ACL Managing Director Jim Wallace said that research has underlined the important contribution the school chaplaincy program is making in addressing many of the ‘vulnerability factors’ which increase the risk of suicide among young people.
He urged the inquiry to reinforce the need for funding of the school chaplaincy program to be continued and extended (it is currently under review by the Federal Government) and to consider whether there would be merit in developing a chaplaincy program to assist groups at high-risk of suicide in the wider community.
“Recently-released research into the chaplaincy program by Dr Phillip Hughes of Edith Cowan University and Professor Margaret Sims of the University of New England has highlighted the success of the chaplaincy program. On a scale of 1 to 10, chaplains were rated at 8.6 for providing an opportunity for students to talk through issues and offering support to significant problems. They were also rated at 8.5 for offering support to students in special risk categories,” Mr Wallace said.
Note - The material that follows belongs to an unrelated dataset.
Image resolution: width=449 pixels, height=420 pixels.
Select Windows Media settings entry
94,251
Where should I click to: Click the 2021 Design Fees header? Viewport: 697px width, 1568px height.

“The report on the chaplaincy program indicated that in the two weeks prior to the survey undertaken by the researchers, 44 per cent of chaplains reported dealing with issues related to self-harm or suicide. One principal advised that, ‘The chaplain has averted student suicide on more than one occasion’.
“Chaplains are obviously doing a great job in providing support, guidance and pastoral care for young people and it is vital that they are given the funding needed to continue this role. There could also be great benefit in developing a framework whereby chaplains could be employed to help high-risk groups such as indigenous youth and rural communities.”
Mr Wallace said that suicide is a terrible trauma that visits far too many Australian families every year. He welcomed the Senate inquiry as an important opportunity for concerned individuals and organisations to highlight the measures that Governments and community organisations can undertake to prevent suicide, and to advocate for greater assistance in providing targeted programs and services, especially for those at high risk of suicide.